- Work instruction
In the listing that follows, locate the line containing "Task: Open the Charts menu" and the line containing "The image size is (1179, 926).". Retype exactly those two lines and every line between them, and nothing more.

(Beginning of Data provided)

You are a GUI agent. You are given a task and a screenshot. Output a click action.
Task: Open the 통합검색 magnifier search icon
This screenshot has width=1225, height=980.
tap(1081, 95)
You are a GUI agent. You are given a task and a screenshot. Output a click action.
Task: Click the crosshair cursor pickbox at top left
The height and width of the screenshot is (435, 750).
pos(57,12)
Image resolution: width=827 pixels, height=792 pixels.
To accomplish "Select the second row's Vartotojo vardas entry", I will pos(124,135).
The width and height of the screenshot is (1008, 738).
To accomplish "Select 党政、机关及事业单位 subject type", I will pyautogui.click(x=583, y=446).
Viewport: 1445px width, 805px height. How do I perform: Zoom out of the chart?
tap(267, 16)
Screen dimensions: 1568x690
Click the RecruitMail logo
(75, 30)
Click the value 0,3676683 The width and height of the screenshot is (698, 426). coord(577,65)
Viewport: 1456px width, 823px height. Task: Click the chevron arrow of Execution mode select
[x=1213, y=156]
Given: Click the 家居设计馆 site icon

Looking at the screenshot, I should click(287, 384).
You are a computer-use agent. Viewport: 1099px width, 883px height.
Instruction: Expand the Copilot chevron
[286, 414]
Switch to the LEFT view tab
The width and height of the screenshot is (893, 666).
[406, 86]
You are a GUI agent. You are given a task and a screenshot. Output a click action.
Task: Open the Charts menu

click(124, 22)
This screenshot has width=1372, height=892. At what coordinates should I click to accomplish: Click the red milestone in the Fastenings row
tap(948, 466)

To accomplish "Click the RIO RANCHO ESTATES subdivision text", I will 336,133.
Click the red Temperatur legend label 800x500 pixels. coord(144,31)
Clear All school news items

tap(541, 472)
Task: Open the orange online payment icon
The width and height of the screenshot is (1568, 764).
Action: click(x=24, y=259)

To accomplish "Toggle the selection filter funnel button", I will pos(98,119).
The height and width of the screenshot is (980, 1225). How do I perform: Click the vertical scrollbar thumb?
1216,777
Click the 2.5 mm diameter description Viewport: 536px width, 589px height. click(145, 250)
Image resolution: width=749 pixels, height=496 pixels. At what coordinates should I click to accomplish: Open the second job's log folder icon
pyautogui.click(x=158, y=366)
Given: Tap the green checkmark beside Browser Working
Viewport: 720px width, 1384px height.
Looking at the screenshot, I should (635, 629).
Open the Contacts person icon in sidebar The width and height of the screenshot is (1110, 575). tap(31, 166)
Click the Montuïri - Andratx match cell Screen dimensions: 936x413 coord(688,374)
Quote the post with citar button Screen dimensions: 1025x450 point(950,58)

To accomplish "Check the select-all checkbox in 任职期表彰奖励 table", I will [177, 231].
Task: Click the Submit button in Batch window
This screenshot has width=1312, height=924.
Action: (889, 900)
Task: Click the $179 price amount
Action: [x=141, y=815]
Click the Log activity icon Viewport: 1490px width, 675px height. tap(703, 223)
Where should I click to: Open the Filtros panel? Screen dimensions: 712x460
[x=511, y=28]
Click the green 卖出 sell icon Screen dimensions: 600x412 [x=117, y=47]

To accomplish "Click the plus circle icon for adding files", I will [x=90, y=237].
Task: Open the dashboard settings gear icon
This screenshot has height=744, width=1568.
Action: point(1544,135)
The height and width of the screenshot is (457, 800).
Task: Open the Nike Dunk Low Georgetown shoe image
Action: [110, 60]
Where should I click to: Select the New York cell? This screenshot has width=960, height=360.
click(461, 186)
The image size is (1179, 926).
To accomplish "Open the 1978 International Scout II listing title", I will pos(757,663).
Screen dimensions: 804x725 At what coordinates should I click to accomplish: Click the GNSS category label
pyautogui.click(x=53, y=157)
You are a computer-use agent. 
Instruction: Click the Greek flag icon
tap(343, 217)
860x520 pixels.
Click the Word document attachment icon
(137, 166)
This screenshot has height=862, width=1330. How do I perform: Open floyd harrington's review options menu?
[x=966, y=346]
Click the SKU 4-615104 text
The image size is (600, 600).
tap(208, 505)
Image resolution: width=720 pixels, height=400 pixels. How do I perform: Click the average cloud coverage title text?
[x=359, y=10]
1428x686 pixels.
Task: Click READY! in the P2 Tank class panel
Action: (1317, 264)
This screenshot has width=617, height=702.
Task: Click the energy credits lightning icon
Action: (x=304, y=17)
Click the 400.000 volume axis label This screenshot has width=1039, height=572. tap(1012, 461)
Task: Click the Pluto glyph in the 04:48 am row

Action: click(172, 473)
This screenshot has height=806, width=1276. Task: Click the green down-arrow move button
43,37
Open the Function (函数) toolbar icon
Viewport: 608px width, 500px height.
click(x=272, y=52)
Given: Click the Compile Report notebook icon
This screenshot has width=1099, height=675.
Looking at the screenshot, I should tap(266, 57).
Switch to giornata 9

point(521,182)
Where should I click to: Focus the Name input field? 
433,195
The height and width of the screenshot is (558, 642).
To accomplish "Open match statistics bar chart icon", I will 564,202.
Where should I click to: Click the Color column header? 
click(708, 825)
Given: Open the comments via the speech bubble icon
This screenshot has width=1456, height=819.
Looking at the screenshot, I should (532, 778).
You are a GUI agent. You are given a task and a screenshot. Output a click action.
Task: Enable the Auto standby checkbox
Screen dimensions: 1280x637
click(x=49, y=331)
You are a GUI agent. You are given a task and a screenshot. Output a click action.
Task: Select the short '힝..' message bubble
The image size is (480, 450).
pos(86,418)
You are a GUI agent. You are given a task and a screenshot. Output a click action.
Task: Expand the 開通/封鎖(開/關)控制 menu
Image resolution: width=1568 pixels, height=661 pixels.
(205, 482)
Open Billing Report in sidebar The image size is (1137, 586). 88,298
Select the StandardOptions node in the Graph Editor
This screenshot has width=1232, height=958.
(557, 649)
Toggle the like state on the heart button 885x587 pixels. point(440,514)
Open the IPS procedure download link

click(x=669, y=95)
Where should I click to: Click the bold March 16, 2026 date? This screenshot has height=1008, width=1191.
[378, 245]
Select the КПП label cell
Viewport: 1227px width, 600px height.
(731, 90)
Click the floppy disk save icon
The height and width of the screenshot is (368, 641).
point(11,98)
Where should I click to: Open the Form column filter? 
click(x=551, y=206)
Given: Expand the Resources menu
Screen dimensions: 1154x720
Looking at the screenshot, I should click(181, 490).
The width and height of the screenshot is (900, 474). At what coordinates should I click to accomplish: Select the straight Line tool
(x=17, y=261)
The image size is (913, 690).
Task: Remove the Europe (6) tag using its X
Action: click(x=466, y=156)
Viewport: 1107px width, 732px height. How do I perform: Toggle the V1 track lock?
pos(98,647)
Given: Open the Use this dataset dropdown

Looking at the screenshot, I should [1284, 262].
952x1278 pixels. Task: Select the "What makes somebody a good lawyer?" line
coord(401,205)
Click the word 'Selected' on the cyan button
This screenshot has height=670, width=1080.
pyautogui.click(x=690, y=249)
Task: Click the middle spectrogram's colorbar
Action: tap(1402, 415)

(End of Data provided)

- Reply
Task: Open the Charts menu

click(124, 22)
This screenshot has width=1372, height=892. At what coordinates should I click to accomplish: Click the red milestone in the Fastenings row
tap(948, 466)

To accomplish "Click the RIO RANCHO ESTATES subdivision text", I will 336,133.
Click the red Temperatur legend label 800x500 pixels. coord(144,31)
Clear All school news items

tap(541, 472)
Task: Open the orange online payment icon
The width and height of the screenshot is (1568, 764).
Action: click(x=24, y=259)

To accomplish "Toggle the selection filter funnel button", I will pos(98,119).
The height and width of the screenshot is (980, 1225). How do I perform: Click the vertical scrollbar thumb?
1216,777
Click the 2.5 mm diameter description Viewport: 536px width, 589px height. click(145, 250)
Image resolution: width=749 pixels, height=496 pixels. At what coordinates should I click to accomplish: Open the second job's log folder icon
pyautogui.click(x=158, y=366)
Given: Tap the green checkmark beside Browser Working
Viewport: 720px width, 1384px height.
Looking at the screenshot, I should (635, 629).
Open the Contacts person icon in sidebar The width and height of the screenshot is (1110, 575). tap(31, 166)
Click the Montuïri - Andratx match cell Screen dimensions: 936x413 coord(688,374)
Quote the post with citar button Screen dimensions: 1025x450 point(950,58)

To accomplish "Check the select-all checkbox in 任职期表彰奖励 table", I will [177, 231].
Task: Click the Submit button in Batch window
This screenshot has width=1312, height=924.
Action: (889, 900)
Task: Click the $179 price amount
Action: [x=141, y=815]
Click the Log activity icon Viewport: 1490px width, 675px height. tap(703, 223)
Where should I click to: Open the Filtros panel? Screen dimensions: 712x460
[x=511, y=28]
Click the green 卖出 sell icon Screen dimensions: 600x412 [x=117, y=47]

To accomplish "Click the plus circle icon for adding files", I will [x=90, y=237].
Task: Open the dashboard settings gear icon
This screenshot has height=744, width=1568.
Action: point(1544,135)
The height and width of the screenshot is (457, 800).
Task: Open the Nike Dunk Low Georgetown shoe image
Action: [110, 60]
Where should I click to: Select the New York cell? This screenshot has width=960, height=360.
click(461, 186)
The image size is (1179, 926).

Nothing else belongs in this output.